François Béranger avait l’art de dire les choses sans circonvolutions, sans mettre d’eau dans son vin. Pas vraiment le genre “politiquement correct”, ni d’ailleurs le genre “politiquement incorrect” qui n’est qu’une autre façon d’anesthésier les consciences. Il forçait parfois un peu le trait (“L’état de merde” par exemple), à peine d’ailleurs, mais derrière quelques expressions “grossières” et quelques raccourcis hilarants se révelait la subtilité du libre-penseur et de l’artiste.

Cette absence de concessions, il l’aura payé au prix fort : on ne l’a guère invité sur les plateaux TV, guère diffusé sur les radios non plus, à part quelques “tubes” comme “Tranche de vie”, “Mamadou m’a dit” et “Canal 19”.

Après un premier album enregistré chez CBS en 1969 et orchestré sans qu’il ait son mot à dire, il choisit lui-même ses musiciens dès le deuxième album et quitte CBS pour le troisième, publié chez L’Escargot, le label de Gilles Vignault, où il bénéficie d’une totale liberté.

La critique sociale, déjà présente dans “Tranche de vie” se fait plus féroce, plus incisive, comme dans “Manifeste”, “Nous sommes un cas” ou “Magouille blues”, qui ne sont pas vraiment le genre de chansons à figurer dans une playlist consensuelle. Même la poésie sublime du “Monument aux oiseaux” et de “Natacha” y semblerait incongrue d’ailleurs.

A défaut de monopoliser les radios et la TV, François Béranger se découvre entre amis, comme un livre interdit ayant échappé à l’autodafé. C’est la rencontre d’un grand frère qui a su mettre en paroles et en musique nos révoltes et nos espoirs, avec une irrévérence que nous n’avons pas osé exprimer et un humour effronté propre à la connivence.

Evolution musicale

Musicalement, on ne peut pas dire qu’il creuse le même sillon en se contentant de le mettre au goût du jour, non. Si ses débuts sont colorés par un genre folk parfois déluré, il passe à un jazz-rock audacieux après sa rencontre avec Jean-Pierre Alarcen. Des chansons bien enlevées comme “Le monde bouge”, aux guitares superbes, à des merveilles comme “Paris lumière”, savante architecture de plus de 19 minutes, qui tend vers le rock progressif et où il laisse toute la place à ses musiciens.

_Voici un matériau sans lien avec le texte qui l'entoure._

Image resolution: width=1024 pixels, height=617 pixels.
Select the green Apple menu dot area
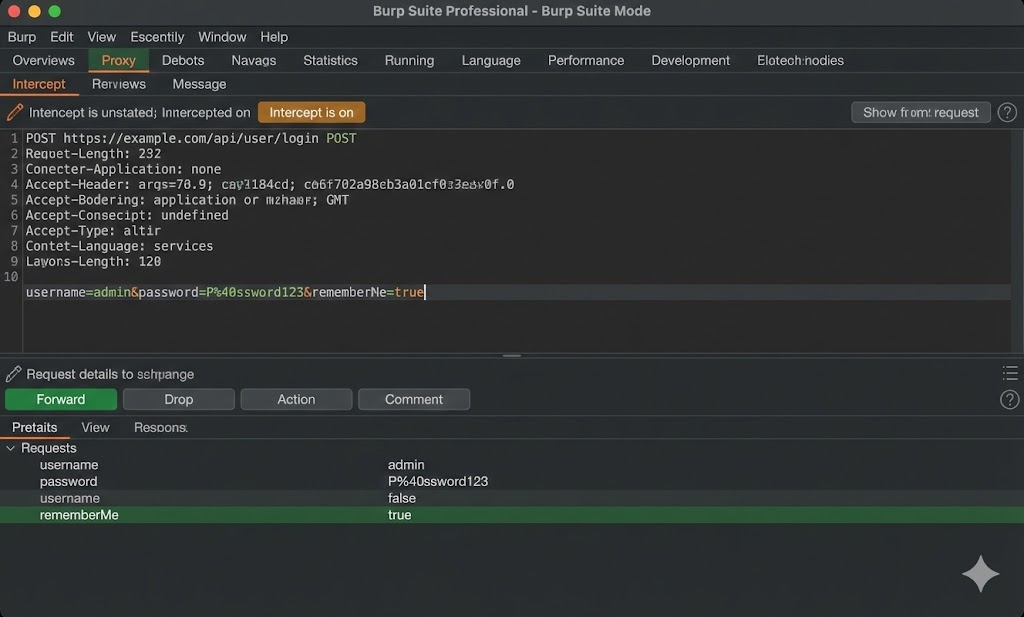(x=55, y=10)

Cette période jazz-rock, exceptionnelle tant il y a un renouvellement musical constant et une maturité épanouie dans les textes de Béranger, se prolonge après un changement de musiciens, dont le pianiste Bertand Lajudie, et connait quelques incartades “ethniques” (“Mamadou m’a dit”) et country (“Canal 19”), mais aussi quelques œuvres de longue haleine comme les 16 minutes de l’époustouflant “Article sans suite” ou le sublime “Le messager”.

S’ensuit alors une longue parenthèse interrompue juste par “Dure mère”, un album fait essentiellement avec des synthétiseurs avant un retour affirmé en 1997 dans une formule acoustique plus traditionnelle, avec les superbes arrangements de Lola Zanelli. Un magnifique album, enregistré en public en 1998 avec une petite formation, revisite les plus belles chansons de François Béranger, avec des orchestrations dépouillées, où les notes s’égrènent dans toute leur beauté, où la voix de François, douce et grave, chaude et fraternelle, respire et vient nous toucher au fond du cœur.

Un dernier album au titre prémonitoire en 2002, “Profiter du temps” et un album posthume de reprises de chansons de Félix Leclerc, l’idole de sa jeunesse, la boucle est bouclée. François Béranger s’éteint le 13 octobre 2003.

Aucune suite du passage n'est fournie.